Watson, a Brooklyn native who played Beth Pearson on the TV show “This Is Us,” learned of the play when the director Saheem Ali gave her the script after they worked together, in 2021, on the Shakespeare in the Park production of “Merry Wives.”
The actress recalled being immediately attracted to the cadence of Ijames’s writing. “He just hears the real rhythm of the way people speak, so it doesn’t feel effortful to say his words,” she said in a recent interview. “If you just speak the words, the scene just builds itself. And when you give actors that kind of playfulness, that freedom of expression, because you’ve created such a strong structure, I think those are the strongest playwrights, and James is definitely one of those people.”
“Good Bones” provides another opportunity for the audience as well.
“We don’t often see her side,” she said of her character, who welcomes the stadium, “in an argument between two people from the same culture and background.”
Ali, who directed Ijames’s “Fat Ham” at the Public and on Broadway, was similarly drawn to Ijames’s unique depiction of this hot-button issue within the context of a Black family. “There’s a realness to James’s language,” Ali said. “It’s never posturing or trying to capture the way that Black America speaks that we’ve seen onstage before. There’s something so contemporary, truthful, funny, and piercing about it. And each of his plays has those elements, and they morph depending on what world it is in.”
As much as he relishes collaborating with Ijames (they’ve worked together on three plays), Ali was especially attracted to how “Good Bones” frames gentrification as a fundamentally American crisis.

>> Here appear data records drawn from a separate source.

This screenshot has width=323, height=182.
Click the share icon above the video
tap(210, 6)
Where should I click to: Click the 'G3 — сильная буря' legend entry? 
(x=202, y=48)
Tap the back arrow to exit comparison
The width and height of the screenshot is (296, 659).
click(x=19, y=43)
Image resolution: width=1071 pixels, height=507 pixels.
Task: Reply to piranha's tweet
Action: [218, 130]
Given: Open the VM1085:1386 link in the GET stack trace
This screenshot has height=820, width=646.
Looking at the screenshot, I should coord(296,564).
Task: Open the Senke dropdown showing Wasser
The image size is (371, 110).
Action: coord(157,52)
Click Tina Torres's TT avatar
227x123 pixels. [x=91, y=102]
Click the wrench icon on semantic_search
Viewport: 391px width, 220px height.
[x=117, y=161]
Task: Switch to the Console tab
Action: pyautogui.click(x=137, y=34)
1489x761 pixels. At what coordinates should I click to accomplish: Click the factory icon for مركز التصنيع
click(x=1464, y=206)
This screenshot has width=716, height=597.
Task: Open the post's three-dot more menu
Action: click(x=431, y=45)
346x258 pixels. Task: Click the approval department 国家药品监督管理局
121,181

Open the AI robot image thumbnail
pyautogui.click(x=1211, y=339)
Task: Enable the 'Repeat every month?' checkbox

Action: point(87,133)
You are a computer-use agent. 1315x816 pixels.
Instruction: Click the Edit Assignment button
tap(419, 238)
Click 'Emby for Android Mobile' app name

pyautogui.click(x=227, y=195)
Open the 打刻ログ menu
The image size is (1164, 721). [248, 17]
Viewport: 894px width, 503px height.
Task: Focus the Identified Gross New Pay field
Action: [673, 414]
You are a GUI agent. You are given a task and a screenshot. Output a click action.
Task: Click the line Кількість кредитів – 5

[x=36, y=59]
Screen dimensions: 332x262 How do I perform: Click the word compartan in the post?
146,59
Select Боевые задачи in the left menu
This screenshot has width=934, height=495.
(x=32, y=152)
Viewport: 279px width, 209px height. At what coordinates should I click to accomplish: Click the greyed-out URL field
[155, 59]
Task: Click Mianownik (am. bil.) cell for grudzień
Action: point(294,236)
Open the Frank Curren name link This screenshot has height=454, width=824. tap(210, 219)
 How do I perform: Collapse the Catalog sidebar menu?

“The first time I learned about eminent domain was when I moved to New York to attend graduate school at Columbia, and it was trying to buy up lots of places in Harlem so it could expand,” said Ali, who was born in Nairobi, Kenya. “I was just in awe that the government could take people’s property. And then, it is America. This country was built on displacing people.”
Of course, the challenge is conveying these complicated debates in a relatable and accessible way to an audience.
That’s where the ghosts come in.
At a recent rehearsal, white plastic bags were strewn everywhere, hanging as partitions and draperies. Onstage, doors suddenly opened, balls abruptly rolled, and a woman’s hearty laugh blaring through the speakers jolted me.
“Someone told me once, ‘You always have dead people and ghosts in your plays,” Ijames said. “I’m like, ‘Because those are the two things we always confront in life.’”
Unlike “Fat Ham,” in which his protagonist is tormented by his murdered dad, the “Good Bones” ghosts take on a more speculative and ethereal quality.
“What James has done so beautifully is have the ghost laughing,” Ali said. “Aisha then has to decide: ‘Is it laughing at me? Am I the subject of this joke? Am I the butt of it? Or is there something I’m missing that will remind me how to be in the present moment?”
“It ties her to a past,” he added. “What is the mythical past that reminds us about how to behave in the present to create a better future?”
When Ijames and I were in Philadelphia, passing empty storefronts, Ijames reflected, “The ghost in ‘Fat Ham’ is a little bit more ‘Scooby-Doo.’ It’s like a jump-out-of-something sort of ghost. In ‘Good Bones,’ it’s more spooky. It is the ghost of absence and of not having these places of community. It’s almost like the absence of those things almost haunts the cities.”